(Click-target data)

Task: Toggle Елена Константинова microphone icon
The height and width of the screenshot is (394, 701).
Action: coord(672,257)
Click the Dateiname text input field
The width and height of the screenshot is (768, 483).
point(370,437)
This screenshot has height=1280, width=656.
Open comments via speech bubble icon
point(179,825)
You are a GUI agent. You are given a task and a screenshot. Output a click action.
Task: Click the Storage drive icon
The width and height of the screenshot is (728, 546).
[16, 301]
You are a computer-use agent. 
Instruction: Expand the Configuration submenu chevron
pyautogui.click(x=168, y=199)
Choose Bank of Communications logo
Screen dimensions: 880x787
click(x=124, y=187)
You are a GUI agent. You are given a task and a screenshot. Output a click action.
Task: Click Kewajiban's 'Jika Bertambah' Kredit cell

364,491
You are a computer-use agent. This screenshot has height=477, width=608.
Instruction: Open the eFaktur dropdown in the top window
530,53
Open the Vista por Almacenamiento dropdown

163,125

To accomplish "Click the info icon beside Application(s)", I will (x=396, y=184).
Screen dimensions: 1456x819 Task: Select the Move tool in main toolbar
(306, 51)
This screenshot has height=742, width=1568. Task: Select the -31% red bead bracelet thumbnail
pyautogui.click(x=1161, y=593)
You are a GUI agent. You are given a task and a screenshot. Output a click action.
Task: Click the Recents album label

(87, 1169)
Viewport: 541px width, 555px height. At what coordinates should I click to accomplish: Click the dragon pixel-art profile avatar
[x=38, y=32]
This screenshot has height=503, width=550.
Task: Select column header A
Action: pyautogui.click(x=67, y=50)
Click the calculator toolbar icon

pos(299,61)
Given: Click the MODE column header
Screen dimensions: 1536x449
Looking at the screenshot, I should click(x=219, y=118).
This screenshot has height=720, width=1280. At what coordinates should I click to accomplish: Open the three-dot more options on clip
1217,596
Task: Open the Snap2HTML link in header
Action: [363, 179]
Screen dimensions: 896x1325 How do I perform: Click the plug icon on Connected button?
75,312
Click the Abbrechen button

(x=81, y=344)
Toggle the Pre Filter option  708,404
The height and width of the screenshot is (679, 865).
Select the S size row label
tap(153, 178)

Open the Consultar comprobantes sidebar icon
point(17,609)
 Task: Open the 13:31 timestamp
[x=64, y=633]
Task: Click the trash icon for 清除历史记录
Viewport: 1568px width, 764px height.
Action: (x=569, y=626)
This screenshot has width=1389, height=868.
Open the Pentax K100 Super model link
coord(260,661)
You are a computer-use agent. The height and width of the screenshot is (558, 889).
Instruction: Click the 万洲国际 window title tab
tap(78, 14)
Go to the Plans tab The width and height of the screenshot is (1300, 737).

### [GIVEN REQUEST]
Copy the items above, starting at the line containing "This screenshot has height=1280, width=656." and continuing up to and including the line containing "will (x=396, y=184).".

### [EXERCISE ANSWER]
This screenshot has height=1280, width=656.
Open comments via speech bubble icon
point(179,825)
You are a GUI agent. You are given a task and a screenshot. Output a click action.
Task: Click the Storage drive icon
The width and height of the screenshot is (728, 546).
[16, 301]
You are a computer-use agent. 
Instruction: Expand the Configuration submenu chevron
pyautogui.click(x=168, y=199)
Choose Bank of Communications logo
Screen dimensions: 880x787
click(x=124, y=187)
You are a GUI agent. You are given a task and a screenshot. Output a click action.
Task: Click Kewajiban's 'Jika Bertambah' Kredit cell

364,491
You are a computer-use agent. This screenshot has height=477, width=608.
Instruction: Open the eFaktur dropdown in the top window
530,53
Open the Vista por Almacenamiento dropdown

163,125

To accomplish "Click the info icon beside Application(s)", I will (x=396, y=184).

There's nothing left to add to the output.